Each school had three sessions. These began with a cultural story or folktale (the ‘storytelling’ part) which had some science in it followed by an associated practical activity (the ‘experimenting’ part).
These sessions included the involvement of parents, and so took place after school.
It was important to let everyone know why the storytelling element was included. Having worked in schools with such diverse populations, stories were always enjoyed by everyone. And whilst folk tales, legends, myths and cultural stories come from all over the world, carrying a little message or moral, they sometimes even have a bit of science in them too.
The full feedback report (with contact details for further information and activity .pdfs) is available here. Only story summaries are given, as I personally do not feel stories should be read out, but instead should be performed to engage the audience as much as possible – and so that you can ask questions in between.
The first session was all about making butter, with a Russian folktale about two frogs who accidentally end up churning cream to make butter. Children and parents then made their own butter, and tasted it too. Edible activities always go down well! Which was evident in the feedback…
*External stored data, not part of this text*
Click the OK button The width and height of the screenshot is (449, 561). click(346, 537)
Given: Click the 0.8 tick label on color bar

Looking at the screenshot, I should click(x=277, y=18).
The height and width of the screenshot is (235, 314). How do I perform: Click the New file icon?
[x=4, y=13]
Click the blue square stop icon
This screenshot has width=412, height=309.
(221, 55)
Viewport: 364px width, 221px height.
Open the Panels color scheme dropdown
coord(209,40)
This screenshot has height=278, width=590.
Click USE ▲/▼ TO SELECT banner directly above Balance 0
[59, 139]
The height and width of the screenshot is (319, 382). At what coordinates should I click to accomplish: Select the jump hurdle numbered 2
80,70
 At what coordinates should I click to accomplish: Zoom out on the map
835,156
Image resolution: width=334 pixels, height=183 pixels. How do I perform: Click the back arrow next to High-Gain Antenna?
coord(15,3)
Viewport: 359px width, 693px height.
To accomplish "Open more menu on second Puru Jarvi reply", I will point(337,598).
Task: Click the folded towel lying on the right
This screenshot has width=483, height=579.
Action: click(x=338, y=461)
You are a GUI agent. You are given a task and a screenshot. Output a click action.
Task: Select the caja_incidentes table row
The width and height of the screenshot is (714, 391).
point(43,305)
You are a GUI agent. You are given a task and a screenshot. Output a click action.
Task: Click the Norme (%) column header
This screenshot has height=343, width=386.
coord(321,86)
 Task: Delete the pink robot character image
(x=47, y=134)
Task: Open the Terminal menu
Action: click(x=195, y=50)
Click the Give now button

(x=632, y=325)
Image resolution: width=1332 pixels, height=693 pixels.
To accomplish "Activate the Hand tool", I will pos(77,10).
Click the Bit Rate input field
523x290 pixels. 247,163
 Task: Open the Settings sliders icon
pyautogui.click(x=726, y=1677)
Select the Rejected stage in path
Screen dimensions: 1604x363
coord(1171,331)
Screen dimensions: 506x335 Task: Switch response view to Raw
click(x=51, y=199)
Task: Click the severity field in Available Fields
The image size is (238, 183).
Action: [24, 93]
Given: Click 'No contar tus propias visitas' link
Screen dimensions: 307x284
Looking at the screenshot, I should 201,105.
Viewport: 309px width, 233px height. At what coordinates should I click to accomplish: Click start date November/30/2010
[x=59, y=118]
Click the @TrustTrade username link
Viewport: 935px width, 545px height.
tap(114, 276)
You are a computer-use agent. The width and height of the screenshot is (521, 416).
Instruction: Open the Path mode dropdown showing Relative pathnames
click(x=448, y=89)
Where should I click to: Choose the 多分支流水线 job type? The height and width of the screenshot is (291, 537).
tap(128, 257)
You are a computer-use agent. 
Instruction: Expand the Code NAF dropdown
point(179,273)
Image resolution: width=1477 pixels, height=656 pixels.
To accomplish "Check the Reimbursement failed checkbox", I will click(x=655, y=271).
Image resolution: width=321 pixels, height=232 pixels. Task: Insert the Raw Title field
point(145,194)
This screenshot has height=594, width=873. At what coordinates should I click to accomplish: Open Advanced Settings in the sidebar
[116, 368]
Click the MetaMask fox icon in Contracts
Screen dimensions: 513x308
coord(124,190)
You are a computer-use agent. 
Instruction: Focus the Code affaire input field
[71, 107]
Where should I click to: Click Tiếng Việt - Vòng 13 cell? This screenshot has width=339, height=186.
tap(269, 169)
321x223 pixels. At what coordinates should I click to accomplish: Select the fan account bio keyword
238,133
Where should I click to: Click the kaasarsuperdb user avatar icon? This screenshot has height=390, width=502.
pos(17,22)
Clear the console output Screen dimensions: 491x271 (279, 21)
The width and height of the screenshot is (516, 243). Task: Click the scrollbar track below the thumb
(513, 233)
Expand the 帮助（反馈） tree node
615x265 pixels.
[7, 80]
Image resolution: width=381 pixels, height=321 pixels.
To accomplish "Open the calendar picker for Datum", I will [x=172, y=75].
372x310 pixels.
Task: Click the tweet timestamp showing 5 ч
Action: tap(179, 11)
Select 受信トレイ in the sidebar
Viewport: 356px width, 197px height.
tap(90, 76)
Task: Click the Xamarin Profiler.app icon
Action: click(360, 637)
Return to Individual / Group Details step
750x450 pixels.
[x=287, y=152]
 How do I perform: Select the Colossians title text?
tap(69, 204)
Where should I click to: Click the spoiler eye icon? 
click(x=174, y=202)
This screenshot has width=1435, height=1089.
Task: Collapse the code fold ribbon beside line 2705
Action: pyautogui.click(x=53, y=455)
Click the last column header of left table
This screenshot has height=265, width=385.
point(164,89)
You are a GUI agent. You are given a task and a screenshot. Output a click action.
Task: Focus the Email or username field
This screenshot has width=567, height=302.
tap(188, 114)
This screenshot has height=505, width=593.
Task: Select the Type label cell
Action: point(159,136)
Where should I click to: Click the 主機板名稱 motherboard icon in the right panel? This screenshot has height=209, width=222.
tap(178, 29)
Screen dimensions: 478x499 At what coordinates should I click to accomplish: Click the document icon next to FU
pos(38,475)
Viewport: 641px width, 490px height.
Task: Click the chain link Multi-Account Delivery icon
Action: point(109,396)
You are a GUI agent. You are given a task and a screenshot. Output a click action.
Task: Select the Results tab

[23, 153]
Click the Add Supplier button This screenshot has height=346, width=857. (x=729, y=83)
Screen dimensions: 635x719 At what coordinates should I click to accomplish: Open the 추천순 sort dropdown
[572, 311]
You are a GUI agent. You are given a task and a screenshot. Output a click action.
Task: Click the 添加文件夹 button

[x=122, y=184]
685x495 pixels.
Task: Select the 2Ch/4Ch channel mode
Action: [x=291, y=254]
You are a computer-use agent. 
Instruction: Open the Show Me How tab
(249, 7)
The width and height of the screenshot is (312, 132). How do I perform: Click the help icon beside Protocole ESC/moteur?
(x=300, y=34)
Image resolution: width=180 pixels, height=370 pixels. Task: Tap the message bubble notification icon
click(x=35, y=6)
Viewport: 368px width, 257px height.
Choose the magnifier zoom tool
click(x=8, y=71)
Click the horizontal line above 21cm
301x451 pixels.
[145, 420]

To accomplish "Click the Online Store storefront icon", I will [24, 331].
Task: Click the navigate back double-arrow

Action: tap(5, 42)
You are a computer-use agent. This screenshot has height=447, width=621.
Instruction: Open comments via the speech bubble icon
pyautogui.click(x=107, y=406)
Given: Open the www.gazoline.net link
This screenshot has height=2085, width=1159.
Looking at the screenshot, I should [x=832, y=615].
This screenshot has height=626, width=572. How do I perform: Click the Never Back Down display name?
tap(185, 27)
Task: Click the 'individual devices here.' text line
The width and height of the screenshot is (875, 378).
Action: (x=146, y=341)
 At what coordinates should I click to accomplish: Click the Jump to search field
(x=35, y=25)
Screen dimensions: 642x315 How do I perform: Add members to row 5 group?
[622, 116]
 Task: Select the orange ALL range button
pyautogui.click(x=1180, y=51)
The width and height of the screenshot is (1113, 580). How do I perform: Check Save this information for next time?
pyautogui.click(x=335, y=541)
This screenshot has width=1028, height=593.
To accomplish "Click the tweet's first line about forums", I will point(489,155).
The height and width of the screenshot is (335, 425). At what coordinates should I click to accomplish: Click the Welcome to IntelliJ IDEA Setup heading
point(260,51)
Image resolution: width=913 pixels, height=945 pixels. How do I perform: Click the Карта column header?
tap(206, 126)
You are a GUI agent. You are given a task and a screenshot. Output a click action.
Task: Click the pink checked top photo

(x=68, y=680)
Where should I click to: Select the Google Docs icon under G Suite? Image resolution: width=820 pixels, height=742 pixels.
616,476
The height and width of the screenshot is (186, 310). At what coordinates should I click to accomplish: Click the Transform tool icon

The science explanation given depended on the interest of the participants. Some wanted to know more, so for example, in the butter activity I could discuss the fat in the cream surrounded by membranes, about skimmed milk having all the cream taken off, and why some butter is white and some is yellow – all about the carotene. This is why informal family group activities are so much more engaging: people have the opportunity to freely ask questions if they wish to.
The next session was about Pele, The Goddess of Fire, thought to live in the volcanoes of Hawaii. Her movements in the story followed the geological timeline of the volcanic island formations, and everyone got to make their own erupting volcano. Although a common vinegar-bicarbonate reaction, there are many children (as well as parents and teachers!) who have never done it before, and the excitement seen on faces is always fun.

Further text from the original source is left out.